* What you are asked to do
Would you set down the complete data below, exactly as shown?

* Record set
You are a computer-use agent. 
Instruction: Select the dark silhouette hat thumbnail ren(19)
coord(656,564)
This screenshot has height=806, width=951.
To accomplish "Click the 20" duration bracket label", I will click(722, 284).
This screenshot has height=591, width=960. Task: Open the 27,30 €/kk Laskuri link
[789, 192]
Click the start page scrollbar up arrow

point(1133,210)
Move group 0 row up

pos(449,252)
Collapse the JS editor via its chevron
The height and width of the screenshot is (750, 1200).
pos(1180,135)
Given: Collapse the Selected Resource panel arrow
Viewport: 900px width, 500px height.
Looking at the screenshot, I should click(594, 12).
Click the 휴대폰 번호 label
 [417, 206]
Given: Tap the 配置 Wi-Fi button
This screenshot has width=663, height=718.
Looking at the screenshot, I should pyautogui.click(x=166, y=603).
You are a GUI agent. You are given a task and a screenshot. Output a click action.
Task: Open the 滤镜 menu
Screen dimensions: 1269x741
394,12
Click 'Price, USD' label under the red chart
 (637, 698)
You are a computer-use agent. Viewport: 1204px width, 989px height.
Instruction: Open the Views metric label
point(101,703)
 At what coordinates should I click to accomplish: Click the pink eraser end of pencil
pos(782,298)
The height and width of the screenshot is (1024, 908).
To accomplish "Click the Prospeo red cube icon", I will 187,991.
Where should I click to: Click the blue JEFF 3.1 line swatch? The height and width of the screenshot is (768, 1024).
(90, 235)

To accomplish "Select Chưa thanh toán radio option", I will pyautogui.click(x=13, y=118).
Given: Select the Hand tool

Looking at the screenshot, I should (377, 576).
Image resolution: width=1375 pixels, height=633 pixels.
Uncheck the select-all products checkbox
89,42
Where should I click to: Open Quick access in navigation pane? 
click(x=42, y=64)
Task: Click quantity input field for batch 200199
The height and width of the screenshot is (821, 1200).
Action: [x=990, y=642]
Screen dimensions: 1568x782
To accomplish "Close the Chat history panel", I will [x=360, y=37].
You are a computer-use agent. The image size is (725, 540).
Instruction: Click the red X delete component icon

* Task output
You are a computer-use agent. 
Instruction: Select the dark silhouette hat thumbnail ren(19)
coord(656,564)
This screenshot has height=806, width=951.
To accomplish "Click the 20" duration bracket label", I will click(722, 284).
This screenshot has height=591, width=960. Task: Open the 27,30 €/kk Laskuri link
[789, 192]
Click the start page scrollbar up arrow

point(1133,210)
Move group 0 row up

pos(449,252)
Collapse the JS editor via its chevron
The height and width of the screenshot is (750, 1200).
pos(1180,135)
Given: Collapse the Selected Resource panel arrow
Viewport: 900px width, 500px height.
Looking at the screenshot, I should click(594, 12).
Click the 휴대폰 번호 label
 [417, 206]
Given: Tap the 配置 Wi-Fi button
This screenshot has width=663, height=718.
Looking at the screenshot, I should pyautogui.click(x=166, y=603).
You are a GUI agent. You are given a task and a screenshot. Output a click action.
Task: Open the 滤镜 menu
Screen dimensions: 1269x741
394,12
Click 'Price, USD' label under the red chart
 (637, 698)
You are a computer-use agent. Viewport: 1204px width, 989px height.
Instruction: Open the Views metric label
point(101,703)
 At what coordinates should I click to accomplish: Click the pink eraser end of pencil
pos(782,298)
The height and width of the screenshot is (1024, 908).
To accomplish "Click the Prospeo red cube icon", I will 187,991.
Where should I click to: Click the blue JEFF 3.1 line swatch? The height and width of the screenshot is (768, 1024).
(90, 235)

To accomplish "Select Chưa thanh toán radio option", I will pyautogui.click(x=13, y=118).
Given: Select the Hand tool

Looking at the screenshot, I should (377, 576).
Image resolution: width=1375 pixels, height=633 pixels.
Uncheck the select-all products checkbox
89,42
Where should I click to: Open Quick access in navigation pane? 
click(x=42, y=64)
Task: Click quantity input field for batch 200199
The height and width of the screenshot is (821, 1200).
Action: [x=990, y=642]
Screen dimensions: 1568x782
To accomplish "Close the Chat history panel", I will [x=360, y=37].
You are a computer-use agent. The image size is (725, 540).
Instruction: Click the red X delete component icon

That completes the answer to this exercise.